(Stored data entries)
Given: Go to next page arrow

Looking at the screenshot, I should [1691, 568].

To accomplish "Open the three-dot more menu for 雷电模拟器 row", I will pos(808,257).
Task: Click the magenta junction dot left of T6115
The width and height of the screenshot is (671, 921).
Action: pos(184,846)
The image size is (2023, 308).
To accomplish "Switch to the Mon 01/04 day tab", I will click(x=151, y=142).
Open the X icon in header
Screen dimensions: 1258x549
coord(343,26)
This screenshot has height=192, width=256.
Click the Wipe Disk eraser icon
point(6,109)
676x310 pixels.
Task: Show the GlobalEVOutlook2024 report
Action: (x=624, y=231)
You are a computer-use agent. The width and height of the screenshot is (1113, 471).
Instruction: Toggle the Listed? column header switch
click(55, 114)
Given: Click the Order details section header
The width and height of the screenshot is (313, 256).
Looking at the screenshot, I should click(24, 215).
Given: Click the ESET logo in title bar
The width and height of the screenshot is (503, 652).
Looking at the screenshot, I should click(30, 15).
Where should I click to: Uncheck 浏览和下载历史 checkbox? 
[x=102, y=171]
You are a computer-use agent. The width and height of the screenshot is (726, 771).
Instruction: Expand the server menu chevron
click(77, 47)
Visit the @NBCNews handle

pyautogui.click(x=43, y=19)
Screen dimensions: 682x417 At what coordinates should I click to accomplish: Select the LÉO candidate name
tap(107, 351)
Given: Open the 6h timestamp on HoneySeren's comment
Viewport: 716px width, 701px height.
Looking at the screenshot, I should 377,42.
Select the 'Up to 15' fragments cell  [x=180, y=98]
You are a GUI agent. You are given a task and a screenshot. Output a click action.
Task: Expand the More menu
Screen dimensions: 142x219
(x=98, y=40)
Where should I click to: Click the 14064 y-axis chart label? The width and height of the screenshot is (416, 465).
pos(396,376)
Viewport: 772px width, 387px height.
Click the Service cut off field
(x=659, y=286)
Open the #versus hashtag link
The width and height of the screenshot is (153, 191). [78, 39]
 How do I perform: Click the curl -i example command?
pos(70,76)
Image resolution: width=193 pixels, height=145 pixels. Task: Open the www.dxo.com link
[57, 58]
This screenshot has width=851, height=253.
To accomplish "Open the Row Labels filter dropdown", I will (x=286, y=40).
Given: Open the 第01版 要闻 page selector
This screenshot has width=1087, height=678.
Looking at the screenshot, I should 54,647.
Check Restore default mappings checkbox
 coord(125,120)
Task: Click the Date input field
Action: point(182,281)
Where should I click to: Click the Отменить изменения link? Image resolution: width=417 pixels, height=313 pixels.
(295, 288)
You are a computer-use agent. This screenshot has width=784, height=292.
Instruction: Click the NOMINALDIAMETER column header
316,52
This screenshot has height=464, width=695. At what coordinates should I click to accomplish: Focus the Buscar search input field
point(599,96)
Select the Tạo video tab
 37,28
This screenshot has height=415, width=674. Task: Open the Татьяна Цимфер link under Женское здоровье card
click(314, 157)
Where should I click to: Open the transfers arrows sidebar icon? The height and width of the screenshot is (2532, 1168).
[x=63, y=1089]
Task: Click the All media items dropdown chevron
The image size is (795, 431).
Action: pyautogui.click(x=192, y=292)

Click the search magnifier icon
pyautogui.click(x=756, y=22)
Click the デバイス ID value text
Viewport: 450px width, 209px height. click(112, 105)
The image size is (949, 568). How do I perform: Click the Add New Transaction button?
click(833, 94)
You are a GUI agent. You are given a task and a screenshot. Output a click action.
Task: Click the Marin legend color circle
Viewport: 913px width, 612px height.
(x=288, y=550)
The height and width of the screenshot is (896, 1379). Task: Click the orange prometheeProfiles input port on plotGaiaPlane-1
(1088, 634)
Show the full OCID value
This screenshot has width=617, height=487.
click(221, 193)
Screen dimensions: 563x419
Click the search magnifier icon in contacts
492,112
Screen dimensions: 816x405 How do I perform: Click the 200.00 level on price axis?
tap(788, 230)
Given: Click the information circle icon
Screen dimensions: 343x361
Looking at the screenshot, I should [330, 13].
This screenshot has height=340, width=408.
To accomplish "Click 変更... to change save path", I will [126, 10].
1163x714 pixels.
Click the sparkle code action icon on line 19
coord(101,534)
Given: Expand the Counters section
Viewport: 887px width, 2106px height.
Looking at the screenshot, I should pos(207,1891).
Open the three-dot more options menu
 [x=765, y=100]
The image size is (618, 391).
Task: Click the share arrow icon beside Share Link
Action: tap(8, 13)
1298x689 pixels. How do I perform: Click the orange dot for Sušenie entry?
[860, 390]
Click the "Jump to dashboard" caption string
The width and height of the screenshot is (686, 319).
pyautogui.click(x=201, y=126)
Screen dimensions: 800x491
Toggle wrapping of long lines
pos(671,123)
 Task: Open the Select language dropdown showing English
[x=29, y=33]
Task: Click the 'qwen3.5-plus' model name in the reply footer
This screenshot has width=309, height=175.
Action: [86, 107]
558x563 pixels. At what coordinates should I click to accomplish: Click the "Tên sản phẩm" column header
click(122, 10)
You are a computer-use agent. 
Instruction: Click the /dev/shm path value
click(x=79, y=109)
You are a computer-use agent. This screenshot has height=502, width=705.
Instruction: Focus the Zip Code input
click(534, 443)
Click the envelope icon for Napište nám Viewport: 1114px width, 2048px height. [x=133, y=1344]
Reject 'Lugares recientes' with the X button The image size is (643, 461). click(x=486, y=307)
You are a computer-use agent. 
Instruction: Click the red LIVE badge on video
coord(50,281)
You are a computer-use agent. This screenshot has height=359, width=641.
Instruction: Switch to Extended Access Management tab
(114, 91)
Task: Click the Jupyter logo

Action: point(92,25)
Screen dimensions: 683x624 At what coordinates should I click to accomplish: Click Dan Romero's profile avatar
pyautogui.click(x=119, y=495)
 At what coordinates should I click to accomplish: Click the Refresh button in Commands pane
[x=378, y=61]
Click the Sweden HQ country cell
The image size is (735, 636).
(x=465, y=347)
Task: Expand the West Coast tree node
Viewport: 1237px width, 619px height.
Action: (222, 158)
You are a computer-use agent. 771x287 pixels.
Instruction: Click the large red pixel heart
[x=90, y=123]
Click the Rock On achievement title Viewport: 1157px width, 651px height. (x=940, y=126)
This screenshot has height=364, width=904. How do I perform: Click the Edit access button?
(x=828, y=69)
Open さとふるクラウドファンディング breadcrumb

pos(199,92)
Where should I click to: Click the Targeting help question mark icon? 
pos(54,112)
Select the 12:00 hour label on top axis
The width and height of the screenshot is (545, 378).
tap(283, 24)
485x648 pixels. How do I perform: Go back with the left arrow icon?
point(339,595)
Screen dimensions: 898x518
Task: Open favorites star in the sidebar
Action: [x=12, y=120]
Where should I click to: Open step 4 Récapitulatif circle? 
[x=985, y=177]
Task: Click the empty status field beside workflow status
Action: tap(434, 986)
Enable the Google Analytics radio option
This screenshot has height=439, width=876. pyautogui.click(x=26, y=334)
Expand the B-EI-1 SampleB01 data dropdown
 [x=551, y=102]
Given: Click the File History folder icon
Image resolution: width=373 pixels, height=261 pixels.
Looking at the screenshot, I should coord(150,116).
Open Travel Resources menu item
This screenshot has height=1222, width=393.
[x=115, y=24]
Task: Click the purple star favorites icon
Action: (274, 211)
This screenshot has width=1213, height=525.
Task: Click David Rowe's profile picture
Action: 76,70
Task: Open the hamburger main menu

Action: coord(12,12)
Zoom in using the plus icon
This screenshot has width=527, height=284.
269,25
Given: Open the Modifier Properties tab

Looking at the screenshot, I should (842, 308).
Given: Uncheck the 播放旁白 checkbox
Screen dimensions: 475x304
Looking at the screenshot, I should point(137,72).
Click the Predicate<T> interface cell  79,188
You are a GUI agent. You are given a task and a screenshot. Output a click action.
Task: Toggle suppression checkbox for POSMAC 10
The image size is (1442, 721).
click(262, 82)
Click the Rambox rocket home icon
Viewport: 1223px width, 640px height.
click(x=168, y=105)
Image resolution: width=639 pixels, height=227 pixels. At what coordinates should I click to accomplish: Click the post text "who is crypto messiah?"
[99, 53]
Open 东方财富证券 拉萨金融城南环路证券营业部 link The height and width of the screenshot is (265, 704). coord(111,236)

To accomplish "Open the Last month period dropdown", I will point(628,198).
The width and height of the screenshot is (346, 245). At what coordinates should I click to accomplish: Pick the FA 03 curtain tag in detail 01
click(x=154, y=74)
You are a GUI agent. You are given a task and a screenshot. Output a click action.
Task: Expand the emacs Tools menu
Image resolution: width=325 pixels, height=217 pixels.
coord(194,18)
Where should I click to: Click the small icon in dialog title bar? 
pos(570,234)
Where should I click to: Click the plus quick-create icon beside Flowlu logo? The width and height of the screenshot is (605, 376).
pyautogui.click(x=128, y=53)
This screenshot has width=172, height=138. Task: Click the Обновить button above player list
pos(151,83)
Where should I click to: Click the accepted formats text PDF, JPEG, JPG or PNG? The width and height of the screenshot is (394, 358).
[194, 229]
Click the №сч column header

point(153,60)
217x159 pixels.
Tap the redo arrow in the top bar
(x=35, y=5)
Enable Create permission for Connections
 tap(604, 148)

TASK DETAILS → Copying begins at the line that holds "Tap the redo arrow in the top bar" and ends at the last line of the data above, with both included and each line kept exactly.

ANSWER TO THE PROBLEM →
Tap the redo arrow in the top bar
(x=35, y=5)
Enable Create permission for Connections
 tap(604, 148)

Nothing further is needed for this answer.